This is your line of work can you educate me on LTE advanced please and how it works and what exsactly it take to make some fairy tail like that happen?


----------



## dvk01 (Dec 14, 2002)

Dkatt88 I have removed an unsuitable abbreviation from your last post. This is a family friendly forum with zero tolerance for any profanity, even abbreviations. Please be a bit more careful in future. Thanks


----------



## Dkatt88 (Oct 18, 2015)

Wow grammar nazi much? By the time your kids are 12 they will be texting *< removed by moderator >* . They see it every day In there normal life's let's calm down with that. What happen to freedom of speech? Kids shouldn't belong on this any ways they wouldn't have a clue what we are talking about


----------



## dvk01 (Dec 14, 2002)

Your reply has gained you a 24 hour ban to give you time to think whether you want to remain a member of these forums


----------



## Couriant (Mar 26, 2002)

" I pay the extra so the unlimited doesn't slow down ever." 

No.. You pay extra so you don't get smacked with overage charges. Anyways why would you use 43GB of data? I would use that one wireless connections, not the 4G/LTE connections.


----------



## TerryNet (Mar 23, 2005)

Couriant said:


> Anyways why would you use 43GB of data?

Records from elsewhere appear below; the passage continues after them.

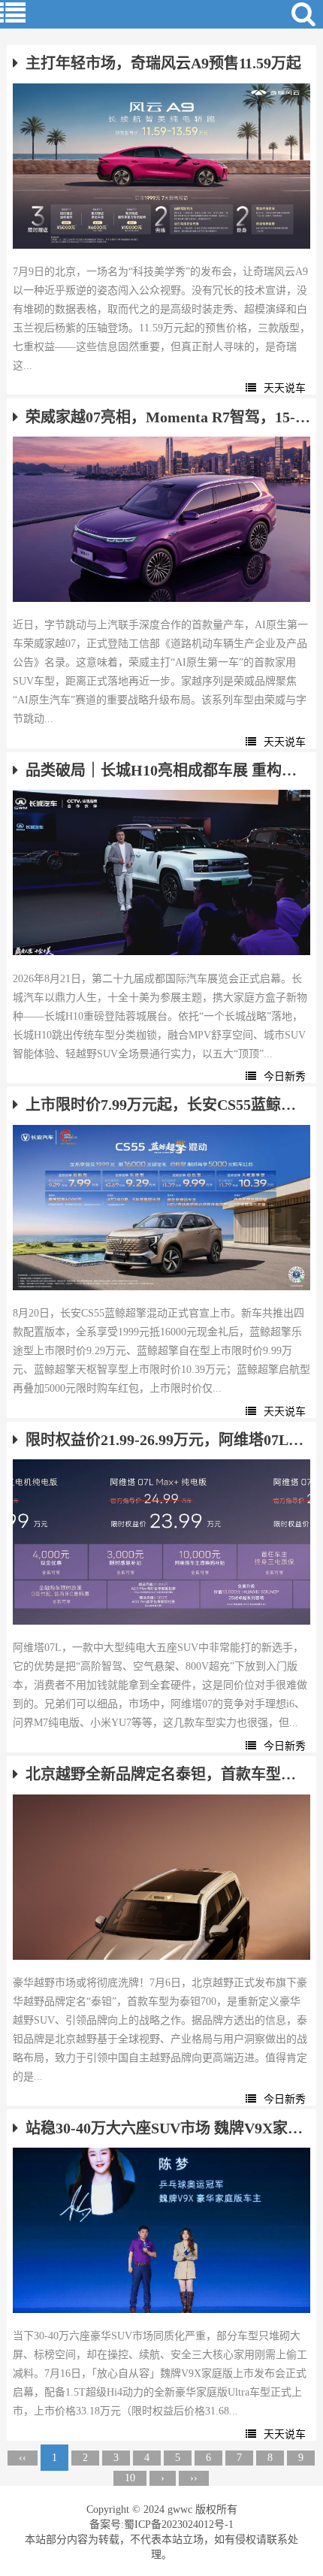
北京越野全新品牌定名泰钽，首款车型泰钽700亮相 (168, 1774)
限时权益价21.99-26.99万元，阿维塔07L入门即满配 (168, 1440)
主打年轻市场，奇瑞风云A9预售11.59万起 (163, 63)
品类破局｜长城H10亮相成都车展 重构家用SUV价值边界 (168, 770)
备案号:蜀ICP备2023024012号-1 (161, 2524)
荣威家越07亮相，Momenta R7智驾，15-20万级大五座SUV (168, 417)
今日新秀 (285, 1076)
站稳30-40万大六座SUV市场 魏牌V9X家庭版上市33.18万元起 (168, 2128)
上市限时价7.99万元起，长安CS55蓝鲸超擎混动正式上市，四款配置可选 (168, 1104)
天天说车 (285, 388)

I'm not trying to speak for Dkatt88, but I think that most people who use that much cellular data

a. live or travel where that is the only (or best by far) internet access, and

b. like to watch movies or TV shows or other videos. From experience I also know that streaming sports events are as data intensive as movies.


----------



## Couriant (Mar 26, 2002)

That is true, but if b. had a wireless access point then I would use that instead of the 4G/LTE.  I'm guessing his reasoning on paying more clouded that reasoning. (paying more for fast unlimited speeds)


----------